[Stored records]
——————————

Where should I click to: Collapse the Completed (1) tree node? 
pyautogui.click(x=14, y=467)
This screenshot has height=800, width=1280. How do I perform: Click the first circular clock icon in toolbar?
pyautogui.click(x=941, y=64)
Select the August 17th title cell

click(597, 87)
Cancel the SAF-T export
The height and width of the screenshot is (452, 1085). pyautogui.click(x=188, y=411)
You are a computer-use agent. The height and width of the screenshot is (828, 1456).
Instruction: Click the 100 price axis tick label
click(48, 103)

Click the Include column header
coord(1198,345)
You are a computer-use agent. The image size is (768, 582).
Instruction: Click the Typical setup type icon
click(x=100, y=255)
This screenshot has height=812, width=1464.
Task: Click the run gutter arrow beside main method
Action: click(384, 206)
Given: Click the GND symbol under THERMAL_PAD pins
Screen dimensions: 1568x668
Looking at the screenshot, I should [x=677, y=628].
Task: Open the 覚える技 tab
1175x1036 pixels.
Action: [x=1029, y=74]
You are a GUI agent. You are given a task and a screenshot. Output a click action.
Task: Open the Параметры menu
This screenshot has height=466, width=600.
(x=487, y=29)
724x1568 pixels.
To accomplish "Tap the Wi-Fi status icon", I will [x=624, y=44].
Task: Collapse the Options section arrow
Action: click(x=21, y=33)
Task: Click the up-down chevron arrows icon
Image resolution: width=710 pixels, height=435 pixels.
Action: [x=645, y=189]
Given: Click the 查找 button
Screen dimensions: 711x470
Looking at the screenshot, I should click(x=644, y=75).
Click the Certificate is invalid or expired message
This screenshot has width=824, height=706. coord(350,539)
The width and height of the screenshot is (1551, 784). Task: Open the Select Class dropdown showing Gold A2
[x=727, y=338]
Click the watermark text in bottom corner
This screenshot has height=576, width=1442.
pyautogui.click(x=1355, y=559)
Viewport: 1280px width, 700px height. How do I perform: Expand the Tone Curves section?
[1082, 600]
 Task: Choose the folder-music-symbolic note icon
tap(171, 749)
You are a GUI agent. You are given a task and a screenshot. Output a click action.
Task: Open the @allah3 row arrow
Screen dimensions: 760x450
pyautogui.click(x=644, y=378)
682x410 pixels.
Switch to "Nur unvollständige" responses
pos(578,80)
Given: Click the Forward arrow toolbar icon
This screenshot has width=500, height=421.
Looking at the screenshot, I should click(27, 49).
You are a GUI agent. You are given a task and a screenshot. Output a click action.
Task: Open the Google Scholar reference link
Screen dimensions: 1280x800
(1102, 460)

——————————

§ TASK BRIEF: Using the records above, copy exactly the lines from the one containing "Screen dimensions: 760x450" through the last, inclusive, and nothing else.

§ WRITTEN ANSWER:
Screen dimensions: 760x450
pyautogui.click(x=644, y=378)
682x410 pixels.
Switch to "Nur unvollständige" responses
pos(578,80)
Given: Click the Forward arrow toolbar icon
This screenshot has width=500, height=421.
Looking at the screenshot, I should click(27, 49).
You are a GUI agent. You are given a task and a screenshot. Output a click action.
Task: Open the Google Scholar reference link
Screen dimensions: 1280x800
(1102, 460)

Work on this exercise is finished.